I am not 100% certain about this, but doesn’t that remind you of McMansions?
Don’t get me wrong–other aspects of government have contributed to the uprootedness of our society. President Eisenhower’s interstate highway system has allowed populations to migrate from points across the country with relative ease. As Angela noted above, the welfare state creates its own unintended consequences.
Before any resolidization of community and before roots could be firmly established once again, something has to be done about that institution which provides entrepreneurs and consumers with the disincentive to save. After that, communitarians must set their eyes on the government itself, which interferes in all elements in society, setting off unseen dominoes which result in the dissolution of community. Beyond that, it’s all a guess.
The Federal Reserve is merely managing the bankruptcy. Our government does its best to pretend that a tweak here and a tweak there will extirpate the insolvency. Shuffling the cards cannot conceal your fate at the poker table.
Cody wrote:
“What if, though, consumerism is a direct product of the government’s tampering with one of the most important prices in the market–the interest rate?”
I have no doubt this is a contributing factor, and even a large one, but let’s face it, *most* people came over to this country not because of political repression, but instead more out of … economic repression of one sort or another.
In short they wanted things. And it’s hardly an illogical jump to suspect that they transmitted all the value of consumerism to their kids, and then on down the offspring line.
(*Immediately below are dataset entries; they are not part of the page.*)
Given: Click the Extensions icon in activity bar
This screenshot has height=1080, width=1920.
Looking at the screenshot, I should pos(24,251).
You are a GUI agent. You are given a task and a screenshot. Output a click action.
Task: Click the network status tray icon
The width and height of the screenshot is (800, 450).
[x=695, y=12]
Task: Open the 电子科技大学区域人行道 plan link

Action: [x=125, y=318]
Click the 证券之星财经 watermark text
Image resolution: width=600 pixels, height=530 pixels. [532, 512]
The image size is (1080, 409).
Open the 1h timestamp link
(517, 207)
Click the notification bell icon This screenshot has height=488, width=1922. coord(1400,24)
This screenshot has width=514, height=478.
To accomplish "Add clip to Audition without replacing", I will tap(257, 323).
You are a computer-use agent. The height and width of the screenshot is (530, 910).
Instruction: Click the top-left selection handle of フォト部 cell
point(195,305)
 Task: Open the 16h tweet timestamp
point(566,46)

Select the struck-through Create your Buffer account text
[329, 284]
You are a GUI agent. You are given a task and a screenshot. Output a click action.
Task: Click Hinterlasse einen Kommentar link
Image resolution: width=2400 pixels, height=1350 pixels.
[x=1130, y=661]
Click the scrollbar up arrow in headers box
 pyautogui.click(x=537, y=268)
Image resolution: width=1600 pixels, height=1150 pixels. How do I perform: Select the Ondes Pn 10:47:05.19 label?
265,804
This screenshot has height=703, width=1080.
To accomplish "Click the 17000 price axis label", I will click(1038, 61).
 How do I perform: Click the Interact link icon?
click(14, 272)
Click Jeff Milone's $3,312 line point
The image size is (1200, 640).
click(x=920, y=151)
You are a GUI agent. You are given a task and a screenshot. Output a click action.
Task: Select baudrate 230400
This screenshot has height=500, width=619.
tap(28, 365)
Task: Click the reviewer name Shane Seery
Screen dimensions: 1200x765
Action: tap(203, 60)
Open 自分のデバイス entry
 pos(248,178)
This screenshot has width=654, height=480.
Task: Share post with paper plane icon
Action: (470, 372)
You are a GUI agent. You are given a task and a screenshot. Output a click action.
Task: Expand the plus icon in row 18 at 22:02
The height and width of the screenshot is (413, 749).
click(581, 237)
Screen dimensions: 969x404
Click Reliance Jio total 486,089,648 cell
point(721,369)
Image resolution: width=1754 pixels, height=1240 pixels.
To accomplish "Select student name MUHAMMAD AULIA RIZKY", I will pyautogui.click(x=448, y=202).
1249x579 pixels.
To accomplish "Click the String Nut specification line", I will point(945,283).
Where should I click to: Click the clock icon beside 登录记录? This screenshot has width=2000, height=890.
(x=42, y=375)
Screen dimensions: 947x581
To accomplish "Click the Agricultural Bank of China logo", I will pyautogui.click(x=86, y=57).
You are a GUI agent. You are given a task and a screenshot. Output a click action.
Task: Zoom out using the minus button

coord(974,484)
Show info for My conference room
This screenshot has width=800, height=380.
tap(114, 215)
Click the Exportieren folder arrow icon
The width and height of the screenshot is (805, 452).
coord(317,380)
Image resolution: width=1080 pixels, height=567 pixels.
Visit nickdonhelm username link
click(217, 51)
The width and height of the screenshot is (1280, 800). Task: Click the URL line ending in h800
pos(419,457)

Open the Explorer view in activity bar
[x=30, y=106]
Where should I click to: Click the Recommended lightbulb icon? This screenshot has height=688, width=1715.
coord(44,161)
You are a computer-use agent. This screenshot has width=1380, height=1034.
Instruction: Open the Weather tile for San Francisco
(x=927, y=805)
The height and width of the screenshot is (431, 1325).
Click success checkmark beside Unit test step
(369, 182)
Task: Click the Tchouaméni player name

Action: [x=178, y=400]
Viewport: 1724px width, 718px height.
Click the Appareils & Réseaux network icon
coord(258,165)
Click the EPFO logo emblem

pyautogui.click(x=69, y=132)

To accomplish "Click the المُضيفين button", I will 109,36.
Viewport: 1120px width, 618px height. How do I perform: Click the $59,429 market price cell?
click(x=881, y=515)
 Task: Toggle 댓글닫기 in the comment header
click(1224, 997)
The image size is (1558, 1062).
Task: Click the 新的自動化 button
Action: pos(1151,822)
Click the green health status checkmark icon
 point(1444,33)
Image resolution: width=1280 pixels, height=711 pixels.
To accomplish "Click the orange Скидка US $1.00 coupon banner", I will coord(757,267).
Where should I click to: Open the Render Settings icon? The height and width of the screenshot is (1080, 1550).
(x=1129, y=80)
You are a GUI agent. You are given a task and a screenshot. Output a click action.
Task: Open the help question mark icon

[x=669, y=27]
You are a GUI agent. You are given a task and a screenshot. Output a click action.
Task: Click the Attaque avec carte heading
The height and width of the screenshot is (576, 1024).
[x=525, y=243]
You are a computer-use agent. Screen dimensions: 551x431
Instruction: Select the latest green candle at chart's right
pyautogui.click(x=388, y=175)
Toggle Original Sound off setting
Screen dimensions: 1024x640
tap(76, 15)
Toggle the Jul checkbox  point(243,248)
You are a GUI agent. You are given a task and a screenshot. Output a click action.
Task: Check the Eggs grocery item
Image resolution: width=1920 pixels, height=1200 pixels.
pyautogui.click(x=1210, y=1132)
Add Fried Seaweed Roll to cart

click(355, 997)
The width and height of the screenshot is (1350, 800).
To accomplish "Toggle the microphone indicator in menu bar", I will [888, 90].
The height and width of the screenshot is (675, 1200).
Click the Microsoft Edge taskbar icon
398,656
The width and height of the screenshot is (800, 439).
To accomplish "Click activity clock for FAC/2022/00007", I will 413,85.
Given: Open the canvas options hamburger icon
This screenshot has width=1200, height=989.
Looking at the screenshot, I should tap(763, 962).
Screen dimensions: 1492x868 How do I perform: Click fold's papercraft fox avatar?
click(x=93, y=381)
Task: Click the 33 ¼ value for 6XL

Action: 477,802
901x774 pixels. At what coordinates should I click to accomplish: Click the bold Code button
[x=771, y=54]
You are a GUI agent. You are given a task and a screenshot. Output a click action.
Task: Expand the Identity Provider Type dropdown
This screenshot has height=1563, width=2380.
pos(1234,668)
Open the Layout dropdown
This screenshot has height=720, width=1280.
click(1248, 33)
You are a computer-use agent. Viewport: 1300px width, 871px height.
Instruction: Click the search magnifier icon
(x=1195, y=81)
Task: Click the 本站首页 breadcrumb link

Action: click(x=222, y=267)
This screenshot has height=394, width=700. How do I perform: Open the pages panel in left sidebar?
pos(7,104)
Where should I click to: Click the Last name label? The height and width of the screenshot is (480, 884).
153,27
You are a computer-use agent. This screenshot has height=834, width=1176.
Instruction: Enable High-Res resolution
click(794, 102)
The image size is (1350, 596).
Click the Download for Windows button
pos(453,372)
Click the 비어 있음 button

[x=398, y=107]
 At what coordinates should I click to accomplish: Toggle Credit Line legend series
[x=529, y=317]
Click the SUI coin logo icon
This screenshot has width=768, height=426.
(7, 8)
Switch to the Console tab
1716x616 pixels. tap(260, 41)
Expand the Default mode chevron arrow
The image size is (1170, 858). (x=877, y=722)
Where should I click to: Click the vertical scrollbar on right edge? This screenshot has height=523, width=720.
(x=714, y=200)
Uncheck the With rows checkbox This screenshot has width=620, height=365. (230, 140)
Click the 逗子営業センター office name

It’s hardly a new thing either; was reading some stuff about our early days including in the late 1700’s and early 1800’s and man the greed for land was just unbelievable. As were the things done to displace our native population from it.
I hate to say it, but there is a kind of manic, materialistic shallowness to what national culture we have that I don’t know you can see elsewhere to its same depth, persistence, fierceness, all-inclusiveness and etc.